Some 12% of SMEs experienced difficulties obtaining finance over the past year, according to a survey by insurance giant RSA and Warwick Business School.
Amid the squeeze in lending, SMEs are increasingly looking to give away stakes in their companies in return for cash, as a "Dragons' Den mentality" emerges.
The problems in raising cash will cause concern because SMEs are seen as the lifeblood of the economy, employing 20 million people, and are at the forefront of the Government's strategy for fuelling growth.
The Treasury this year struck up the Project Merlin agreement with the UK's biggest lenders, which saw them pledge to hit targets for lending to SMEs in 2011.
The latest figures from the banks show they had lent £56.1 billion to small and medium enterprises in the first nine months of 2011, meaning they were on course to narrowly miss their £76bn full-year target.
Manufacturing firms faced the biggest struggle to raise money, with 15% reporting difficulties.

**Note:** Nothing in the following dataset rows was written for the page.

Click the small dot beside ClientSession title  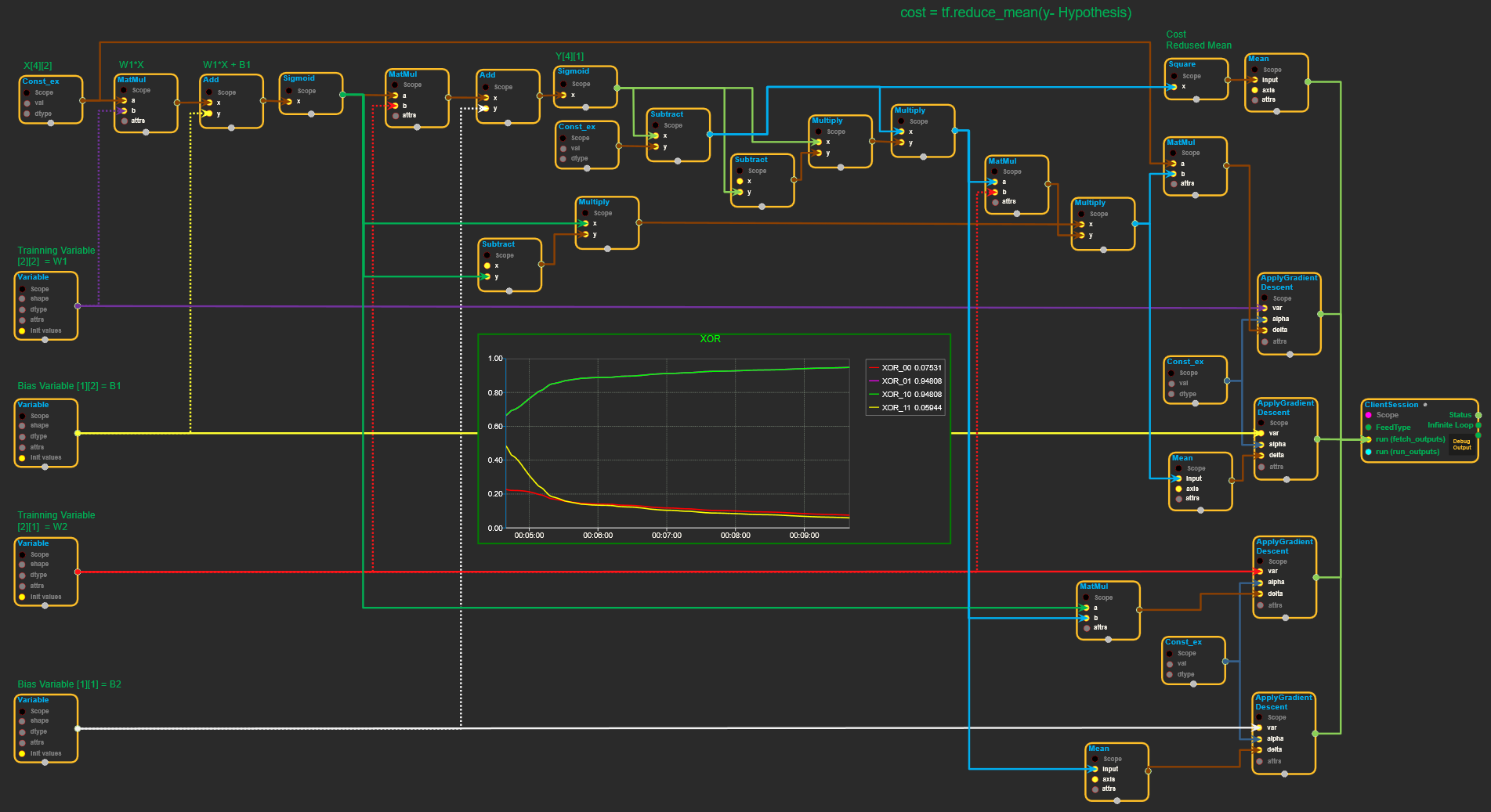[1425, 405]
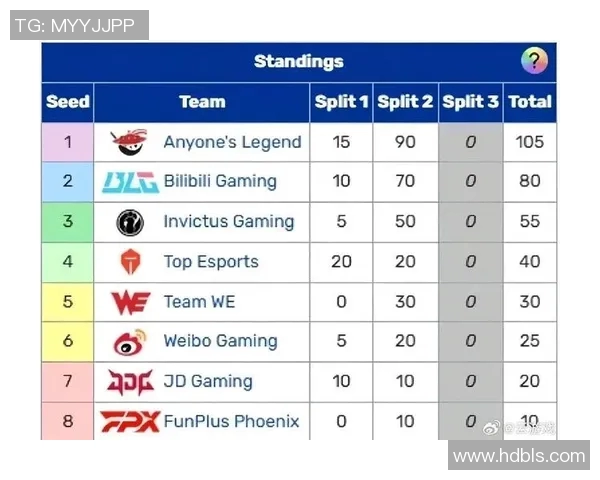Click the Invictus Gaming logo
The width and height of the screenshot is (600, 480).
tap(130, 222)
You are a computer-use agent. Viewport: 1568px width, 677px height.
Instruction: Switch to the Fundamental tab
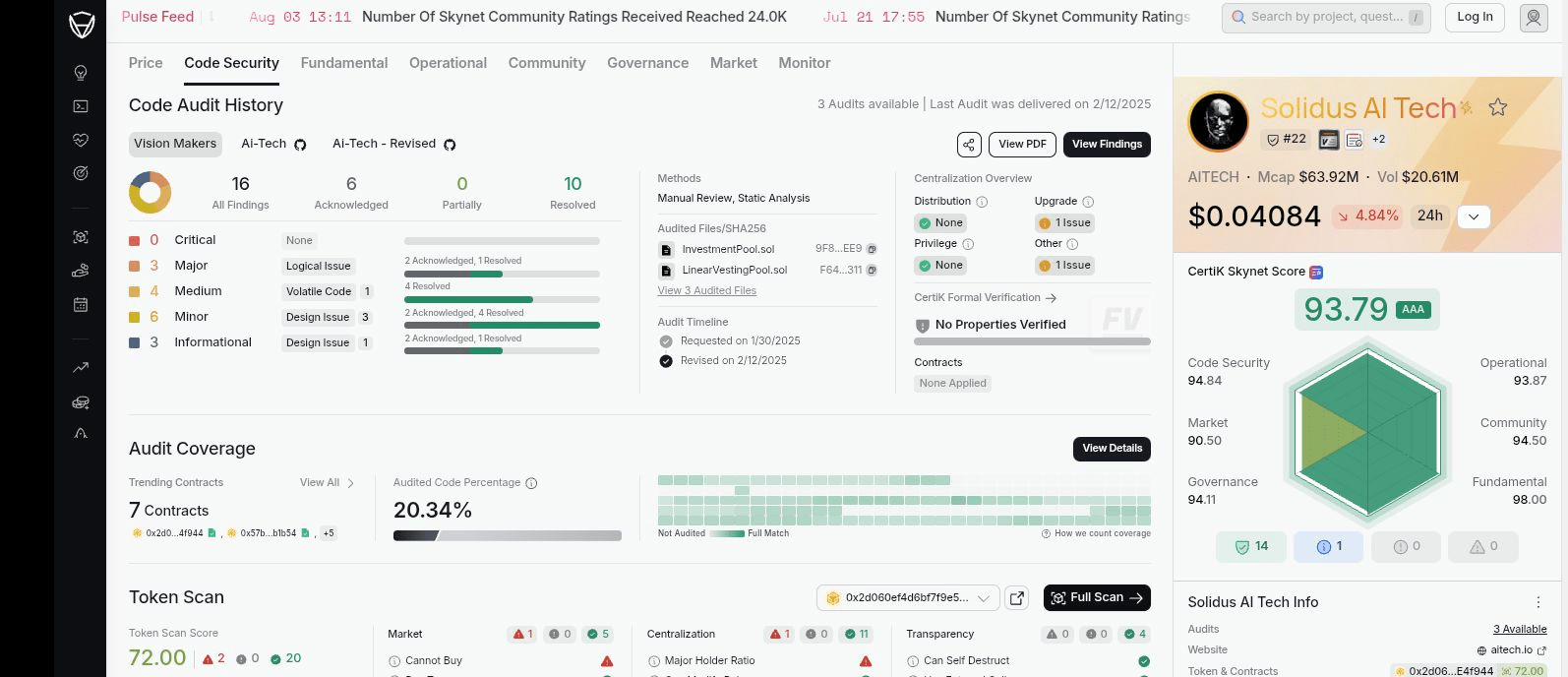344,63
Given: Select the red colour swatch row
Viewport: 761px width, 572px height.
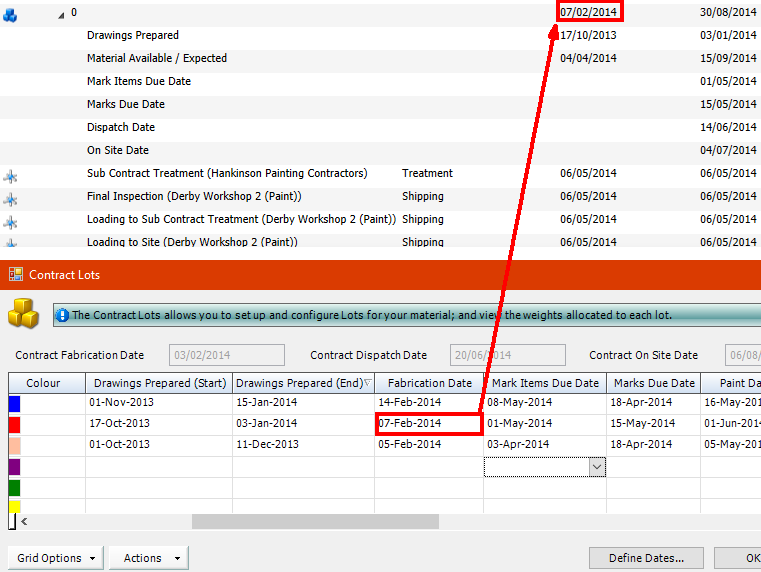Looking at the screenshot, I should click(x=14, y=424).
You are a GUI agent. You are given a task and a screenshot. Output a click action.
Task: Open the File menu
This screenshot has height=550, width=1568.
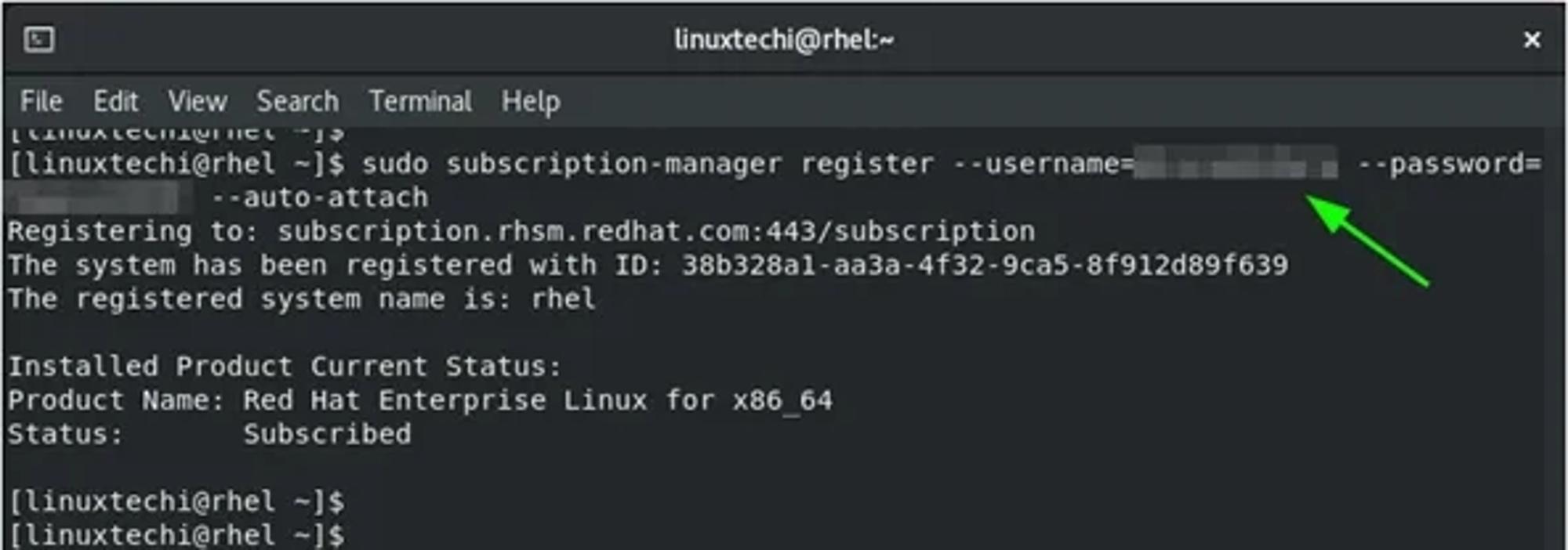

This suggests that the Government's strategy of rebalancing the economy by making more goods is also in jeopardy from the trend.
Tara Kneafsey, a director at RSA, said: "Confidence is a critical factor for SMEs as we approach 2012 - confidence in knowing they are protected should the unexpected happen and confidence in having access to capital to maximise growth opportunities.
"Our research suggests that this investment and support will increasingly be sought from private investors rather than banks in the coming years."
The report also revealed that 32% of SMEs said the economic downturn had a major impact on their business in the past year.
The companies surveyed planned to invest an average of £102,000 to grow their businesses over the next two years.